With DuraVIP™, all injection IP addresses and outbound IP addresses are assigned automatically to the nodes in the cluster, allowing the reception and delivery of messages to be divided among the nodes. In the event of node failure, these injection IPs and outbound IP addresses are assumed by the remaining nodes

If the owner of a given IP address goes down, either due to administrative action or due to failure, the other nodes will notice its departure from the cluster and then hold an election for that IP address, assigning it to another node. The IP will then be plumbed on the new owning node with minimal interruption to service.

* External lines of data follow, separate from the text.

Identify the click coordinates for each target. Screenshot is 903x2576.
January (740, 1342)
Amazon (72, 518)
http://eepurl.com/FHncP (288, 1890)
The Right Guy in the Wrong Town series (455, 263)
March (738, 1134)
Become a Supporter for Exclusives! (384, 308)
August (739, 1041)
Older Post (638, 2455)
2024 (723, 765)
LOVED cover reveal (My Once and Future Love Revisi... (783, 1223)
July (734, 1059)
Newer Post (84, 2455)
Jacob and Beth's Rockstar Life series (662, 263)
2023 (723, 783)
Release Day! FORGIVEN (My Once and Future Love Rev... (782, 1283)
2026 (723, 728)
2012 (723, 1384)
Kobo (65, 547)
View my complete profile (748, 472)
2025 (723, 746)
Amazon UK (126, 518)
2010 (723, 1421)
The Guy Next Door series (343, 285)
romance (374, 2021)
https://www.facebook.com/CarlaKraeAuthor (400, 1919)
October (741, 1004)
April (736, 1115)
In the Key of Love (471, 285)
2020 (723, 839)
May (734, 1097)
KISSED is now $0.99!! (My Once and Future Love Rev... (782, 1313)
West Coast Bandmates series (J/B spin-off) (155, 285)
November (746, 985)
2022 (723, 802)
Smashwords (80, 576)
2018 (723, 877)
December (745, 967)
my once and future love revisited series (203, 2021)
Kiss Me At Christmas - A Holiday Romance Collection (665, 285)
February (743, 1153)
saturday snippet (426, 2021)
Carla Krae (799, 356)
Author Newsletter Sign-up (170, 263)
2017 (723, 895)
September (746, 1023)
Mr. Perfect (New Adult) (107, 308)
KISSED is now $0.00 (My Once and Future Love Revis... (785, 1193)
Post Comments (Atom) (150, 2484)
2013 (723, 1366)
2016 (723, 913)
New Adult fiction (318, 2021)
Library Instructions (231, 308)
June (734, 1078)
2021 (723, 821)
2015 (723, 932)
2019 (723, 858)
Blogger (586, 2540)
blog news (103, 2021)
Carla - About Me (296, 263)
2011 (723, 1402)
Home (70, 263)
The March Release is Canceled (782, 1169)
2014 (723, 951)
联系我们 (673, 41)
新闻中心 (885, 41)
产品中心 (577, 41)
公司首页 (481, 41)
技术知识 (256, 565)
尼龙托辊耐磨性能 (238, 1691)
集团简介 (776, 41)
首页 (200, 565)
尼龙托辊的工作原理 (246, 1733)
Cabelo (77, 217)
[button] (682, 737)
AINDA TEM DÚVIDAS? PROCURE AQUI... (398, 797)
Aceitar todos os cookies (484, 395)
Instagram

When the downed node rejoins the cluster, another election will be held for ownership of the IP addresses, which will likely cause reassignment of IP addresses back to the downed node.

For a complete description of how DuraVIP™ bindings are implemented see “DuraVIP™: IP Fail over”.

Command Delegation in a Cluster

The web UI makes use of the cluster manager to talk to nodes. In a worst case failure scenario, a cluster manager fails and the web interface is unable to gather statistics and information from the nodes.

As a safeguard we recommend that a web UI be installed alongside the cluster manager. If fault tolerance is desired, simply adding a new cluster manager with a web interface will suffice.

Central Logging and Aggregation

The log aggregation capability of the cluster provides a reliable, durable, centralized logging facility. The default cluster configuration implements centralized logging in addition to the regular loggers, so that the node keeps its own local logs in the usual location as well as making that information available to the cluster manager.

If redundant logs are required,customers are recommended to follow one of the two following options:

  • Store data on a Storage Area network (SAN)

  • Use multiple managers with separate subscriber names for consuming the jlogs

For a complete discussion of log aggregation see “Log Aggregation”.

Per-node Data

Per-node logs can be made redundant by storing the node-specific data on a SAN. Locking semantics must be checked for the log: spool locks are currently enforced and safe.

On the SAN, the paths to directories should be unique per node and each node should be able to mount the SAN directory at its unique location.

CIDR Server and as_logger

The CIDR Server queries the data created by an as_logger module and displays the result in the cluster console. The CIDR server and as_logger can be configured to log data to a SAN. Locking semantics must be checked.

For more information see “as_logger – Audit series logger” and “The cidr_server.